WHAT YOU HAVE TO DO: Filter by the string "Toronto": return the lines of the material that contain it.

THE INPUT:
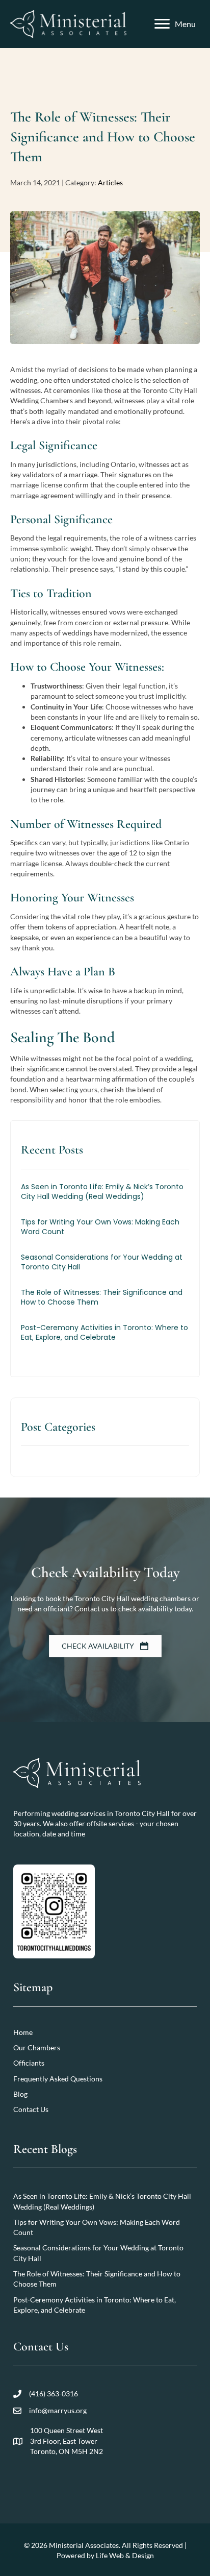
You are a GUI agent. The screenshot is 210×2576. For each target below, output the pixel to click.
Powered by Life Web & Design (105, 2555)
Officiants (28, 2063)
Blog (20, 2094)
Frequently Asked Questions (57, 2078)
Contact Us (30, 2109)
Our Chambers (36, 2047)
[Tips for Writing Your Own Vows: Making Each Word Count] (105, 1232)
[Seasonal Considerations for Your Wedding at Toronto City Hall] (105, 1267)
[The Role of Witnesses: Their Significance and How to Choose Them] (105, 1302)
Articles (110, 182)
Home (23, 2032)
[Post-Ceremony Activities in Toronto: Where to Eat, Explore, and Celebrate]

EXERCISE ANSWER:
[Seasonal Considerations for Your Wedding at Toronto City Hall] (105, 1267)
[Post-Ceremony Activities in Toronto: Where to Eat, Explore, and Celebrate]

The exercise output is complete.